Recorded data

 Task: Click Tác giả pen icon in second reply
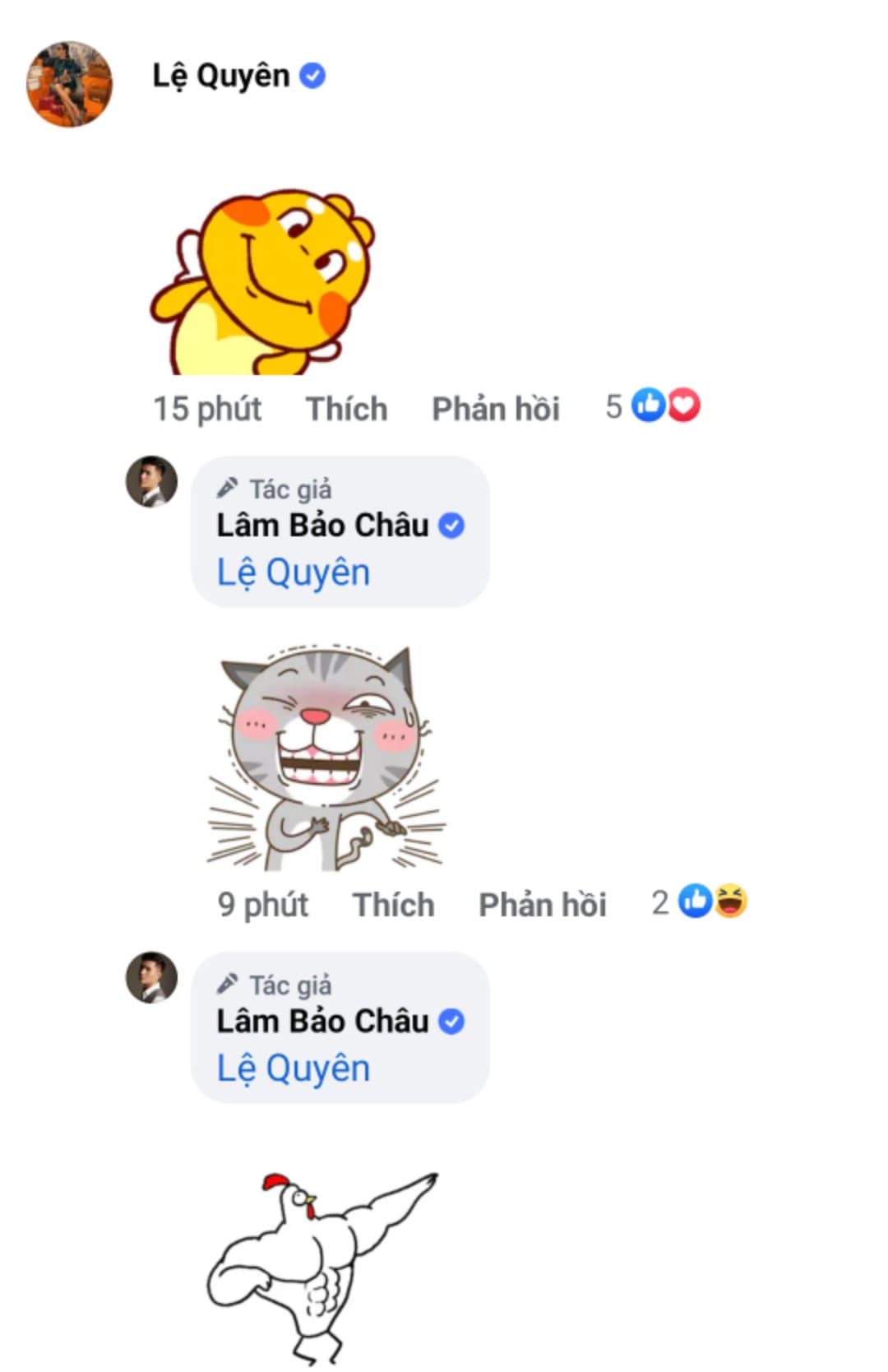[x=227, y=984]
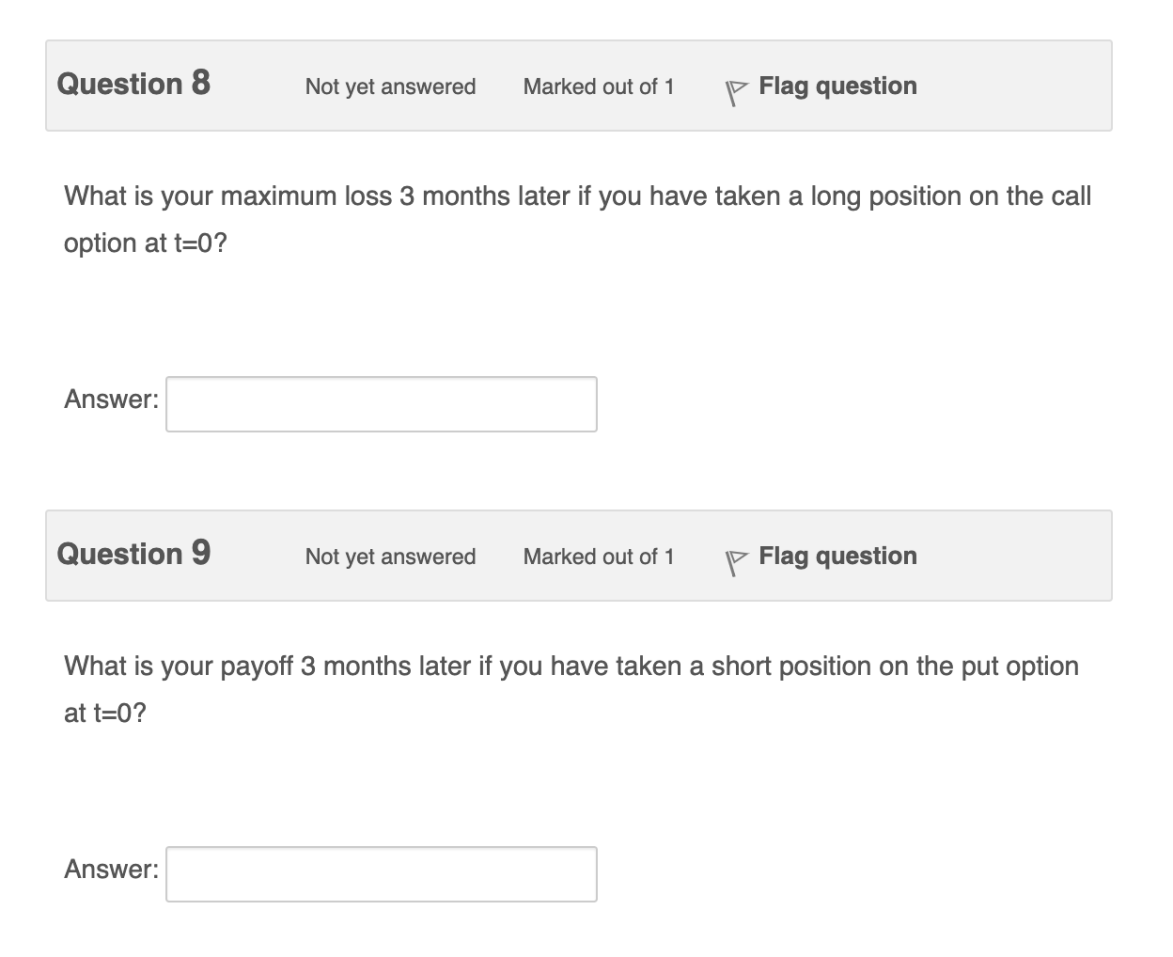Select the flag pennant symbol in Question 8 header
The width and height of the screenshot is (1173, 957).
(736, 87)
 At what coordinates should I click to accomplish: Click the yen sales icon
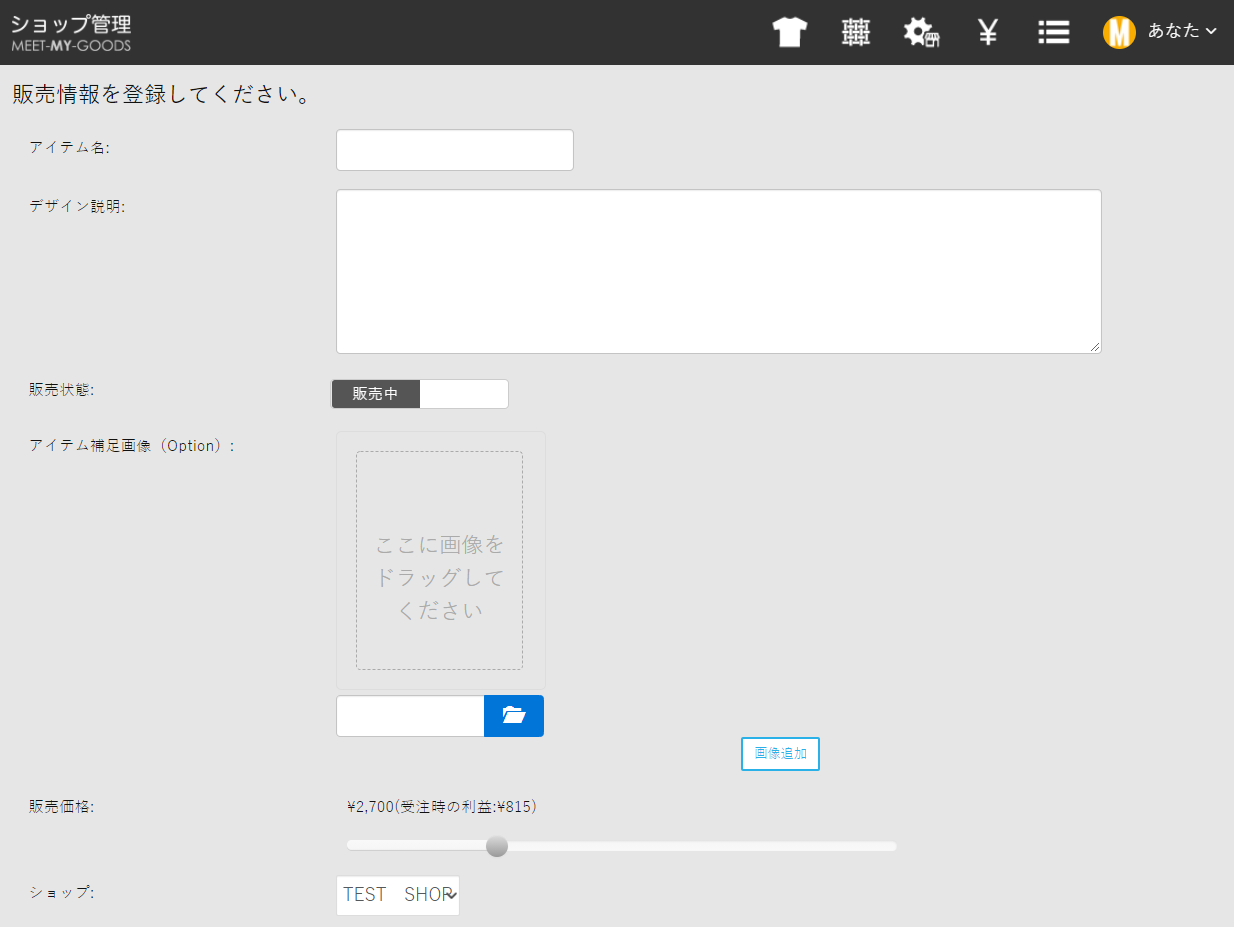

**WHAT IS REQUIRED:** Copy the recorded data line for line, reproducing the text of each line without any changes, and omit the pictures from your copy.

**SOLUTION:**
 Task: Click Tác giả pen icon in second reply
[x=227, y=984]
Select the flag pennant symbol in Question 8 header
The width and height of the screenshot is (1173, 957).
(736, 87)
 At what coordinates should I click to accomplish: Click the yen sales icon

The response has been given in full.